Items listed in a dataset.
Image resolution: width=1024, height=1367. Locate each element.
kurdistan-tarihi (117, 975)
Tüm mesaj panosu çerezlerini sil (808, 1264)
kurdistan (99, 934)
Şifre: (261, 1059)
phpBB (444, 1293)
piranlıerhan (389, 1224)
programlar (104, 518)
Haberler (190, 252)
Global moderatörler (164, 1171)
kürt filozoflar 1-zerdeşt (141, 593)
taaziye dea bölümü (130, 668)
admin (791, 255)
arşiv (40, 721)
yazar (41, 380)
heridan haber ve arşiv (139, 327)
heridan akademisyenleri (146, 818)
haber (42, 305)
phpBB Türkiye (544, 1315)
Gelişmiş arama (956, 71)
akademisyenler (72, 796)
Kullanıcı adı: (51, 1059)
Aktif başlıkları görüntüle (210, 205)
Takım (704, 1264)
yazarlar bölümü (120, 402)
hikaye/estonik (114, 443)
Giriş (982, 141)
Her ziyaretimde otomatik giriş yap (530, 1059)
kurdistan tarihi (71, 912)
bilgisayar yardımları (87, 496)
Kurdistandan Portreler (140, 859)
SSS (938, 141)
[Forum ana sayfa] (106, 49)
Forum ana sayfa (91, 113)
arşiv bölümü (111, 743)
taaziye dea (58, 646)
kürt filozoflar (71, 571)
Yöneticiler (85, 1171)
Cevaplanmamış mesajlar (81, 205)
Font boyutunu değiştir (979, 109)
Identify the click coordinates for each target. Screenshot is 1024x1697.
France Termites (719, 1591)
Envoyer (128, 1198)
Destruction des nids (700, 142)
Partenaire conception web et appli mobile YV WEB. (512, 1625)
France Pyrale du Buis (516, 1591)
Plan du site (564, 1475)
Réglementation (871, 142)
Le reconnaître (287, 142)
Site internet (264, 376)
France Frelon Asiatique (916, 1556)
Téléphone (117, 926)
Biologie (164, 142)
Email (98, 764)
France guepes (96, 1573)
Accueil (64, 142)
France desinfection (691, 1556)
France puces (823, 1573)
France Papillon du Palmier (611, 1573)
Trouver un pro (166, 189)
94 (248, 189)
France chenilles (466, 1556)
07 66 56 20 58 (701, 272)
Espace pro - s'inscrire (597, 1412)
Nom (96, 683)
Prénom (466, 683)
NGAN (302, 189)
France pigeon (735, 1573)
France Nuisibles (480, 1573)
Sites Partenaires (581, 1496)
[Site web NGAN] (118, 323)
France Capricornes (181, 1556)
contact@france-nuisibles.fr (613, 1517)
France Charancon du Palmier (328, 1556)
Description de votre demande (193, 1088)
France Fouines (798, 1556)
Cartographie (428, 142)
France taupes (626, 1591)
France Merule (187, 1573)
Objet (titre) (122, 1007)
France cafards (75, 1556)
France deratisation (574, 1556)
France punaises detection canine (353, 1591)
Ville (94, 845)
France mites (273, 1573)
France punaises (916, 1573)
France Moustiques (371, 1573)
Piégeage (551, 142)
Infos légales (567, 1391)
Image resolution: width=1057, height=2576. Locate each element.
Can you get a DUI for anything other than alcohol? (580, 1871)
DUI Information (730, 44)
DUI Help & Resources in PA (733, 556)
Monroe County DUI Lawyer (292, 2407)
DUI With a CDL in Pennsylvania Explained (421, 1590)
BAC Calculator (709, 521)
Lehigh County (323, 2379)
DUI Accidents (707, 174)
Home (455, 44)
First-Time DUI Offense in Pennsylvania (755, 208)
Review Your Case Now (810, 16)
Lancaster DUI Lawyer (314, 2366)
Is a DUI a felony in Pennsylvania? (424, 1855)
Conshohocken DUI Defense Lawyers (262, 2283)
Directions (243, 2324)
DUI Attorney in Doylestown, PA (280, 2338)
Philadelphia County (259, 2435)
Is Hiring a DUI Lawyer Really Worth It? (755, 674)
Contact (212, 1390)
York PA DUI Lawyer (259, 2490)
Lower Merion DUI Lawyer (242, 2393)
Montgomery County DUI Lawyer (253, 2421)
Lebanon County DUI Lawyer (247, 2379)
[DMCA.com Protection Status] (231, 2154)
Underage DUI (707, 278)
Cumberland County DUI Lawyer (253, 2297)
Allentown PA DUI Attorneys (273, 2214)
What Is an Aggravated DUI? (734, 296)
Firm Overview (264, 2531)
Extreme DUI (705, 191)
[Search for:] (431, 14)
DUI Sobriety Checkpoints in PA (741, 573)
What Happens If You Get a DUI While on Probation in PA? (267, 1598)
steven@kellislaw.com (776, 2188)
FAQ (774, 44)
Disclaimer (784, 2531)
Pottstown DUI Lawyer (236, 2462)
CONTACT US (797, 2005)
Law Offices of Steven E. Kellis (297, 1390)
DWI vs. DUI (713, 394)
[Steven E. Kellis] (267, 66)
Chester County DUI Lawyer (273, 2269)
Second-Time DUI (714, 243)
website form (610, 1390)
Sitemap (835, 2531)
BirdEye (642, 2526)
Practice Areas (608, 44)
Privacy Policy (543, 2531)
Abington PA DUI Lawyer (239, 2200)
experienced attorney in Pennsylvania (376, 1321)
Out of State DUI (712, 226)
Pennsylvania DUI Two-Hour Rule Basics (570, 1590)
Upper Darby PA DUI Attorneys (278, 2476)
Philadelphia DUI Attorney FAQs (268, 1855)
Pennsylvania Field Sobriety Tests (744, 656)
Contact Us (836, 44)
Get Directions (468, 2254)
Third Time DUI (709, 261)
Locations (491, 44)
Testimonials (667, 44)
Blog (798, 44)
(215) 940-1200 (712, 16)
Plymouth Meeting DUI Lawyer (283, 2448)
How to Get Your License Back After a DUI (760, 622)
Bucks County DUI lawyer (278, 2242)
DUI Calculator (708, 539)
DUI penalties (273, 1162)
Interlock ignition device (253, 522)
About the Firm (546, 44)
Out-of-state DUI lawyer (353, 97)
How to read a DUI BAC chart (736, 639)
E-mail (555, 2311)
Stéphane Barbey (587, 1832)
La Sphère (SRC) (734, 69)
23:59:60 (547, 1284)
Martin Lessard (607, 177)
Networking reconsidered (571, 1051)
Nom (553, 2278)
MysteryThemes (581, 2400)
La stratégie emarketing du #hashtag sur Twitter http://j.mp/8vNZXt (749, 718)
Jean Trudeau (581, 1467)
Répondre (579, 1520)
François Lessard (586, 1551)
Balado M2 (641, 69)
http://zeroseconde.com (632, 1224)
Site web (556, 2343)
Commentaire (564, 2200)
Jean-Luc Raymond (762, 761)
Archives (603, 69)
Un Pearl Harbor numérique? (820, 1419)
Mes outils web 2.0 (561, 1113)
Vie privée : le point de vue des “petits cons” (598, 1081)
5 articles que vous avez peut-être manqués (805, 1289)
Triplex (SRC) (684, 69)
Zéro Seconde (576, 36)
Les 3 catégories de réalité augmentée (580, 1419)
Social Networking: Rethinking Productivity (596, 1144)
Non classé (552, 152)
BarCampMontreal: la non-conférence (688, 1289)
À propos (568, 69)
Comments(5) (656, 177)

WHAT IS NEEDED.
Would you retype the lines above from the one with "Is a DUI a felony" down to the one with "Montgomery County DUI Lawyer (253, 2421)", word for word, both ends included and no other lines?

RESPONSE TO THIS EXERCISE.
Is a DUI a felony in Pennsylvania? (424, 1855)
Conshohocken DUI Defense Lawyers (262, 2283)
Directions (243, 2324)
DUI Attorney in Doylestown, PA (280, 2338)
Philadelphia County (259, 2435)
Is Hiring a DUI Lawyer Really Worth It? (755, 674)
Contact (212, 1390)
York PA DUI Lawyer (259, 2490)
Lower Merion DUI Lawyer (242, 2393)
Montgomery County DUI Lawyer (253, 2421)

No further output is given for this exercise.